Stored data
──────────────────────────────

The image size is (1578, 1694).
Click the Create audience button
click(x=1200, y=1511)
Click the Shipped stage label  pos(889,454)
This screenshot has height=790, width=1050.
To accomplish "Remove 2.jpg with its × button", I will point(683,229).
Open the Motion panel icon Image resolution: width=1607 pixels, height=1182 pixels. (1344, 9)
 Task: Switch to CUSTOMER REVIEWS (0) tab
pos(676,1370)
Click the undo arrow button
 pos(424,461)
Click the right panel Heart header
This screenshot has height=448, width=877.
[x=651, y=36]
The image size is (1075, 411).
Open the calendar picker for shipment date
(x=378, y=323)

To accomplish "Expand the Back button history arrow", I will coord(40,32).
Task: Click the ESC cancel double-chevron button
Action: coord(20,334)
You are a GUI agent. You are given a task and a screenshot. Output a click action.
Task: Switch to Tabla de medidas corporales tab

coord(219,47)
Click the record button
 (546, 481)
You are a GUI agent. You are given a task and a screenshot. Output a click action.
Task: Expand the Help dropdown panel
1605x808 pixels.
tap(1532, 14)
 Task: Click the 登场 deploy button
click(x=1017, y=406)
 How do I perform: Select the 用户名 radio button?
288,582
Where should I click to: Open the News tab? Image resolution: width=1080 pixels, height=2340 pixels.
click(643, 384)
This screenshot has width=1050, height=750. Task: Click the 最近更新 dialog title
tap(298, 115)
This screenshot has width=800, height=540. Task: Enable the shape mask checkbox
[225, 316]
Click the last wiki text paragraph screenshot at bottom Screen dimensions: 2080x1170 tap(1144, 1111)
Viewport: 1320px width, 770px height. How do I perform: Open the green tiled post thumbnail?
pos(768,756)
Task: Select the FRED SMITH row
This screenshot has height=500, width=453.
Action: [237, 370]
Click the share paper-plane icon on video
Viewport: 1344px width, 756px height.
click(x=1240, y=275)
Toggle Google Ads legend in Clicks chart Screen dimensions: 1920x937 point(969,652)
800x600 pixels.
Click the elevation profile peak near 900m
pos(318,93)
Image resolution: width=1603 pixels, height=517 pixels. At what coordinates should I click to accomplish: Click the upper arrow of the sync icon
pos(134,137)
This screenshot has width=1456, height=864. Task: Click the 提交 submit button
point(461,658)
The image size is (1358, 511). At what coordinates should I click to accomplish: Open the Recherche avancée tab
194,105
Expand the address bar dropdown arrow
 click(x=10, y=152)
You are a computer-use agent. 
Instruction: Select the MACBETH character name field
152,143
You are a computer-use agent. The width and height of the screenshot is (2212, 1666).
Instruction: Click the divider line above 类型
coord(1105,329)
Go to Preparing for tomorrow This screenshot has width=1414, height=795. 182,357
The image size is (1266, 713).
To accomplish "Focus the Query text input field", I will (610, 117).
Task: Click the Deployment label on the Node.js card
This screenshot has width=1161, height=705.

──────────────────────────────

Work order ▸
Using the entries above, determine how many lines include the string "agent" and write only that number.

Exercise result ▸
4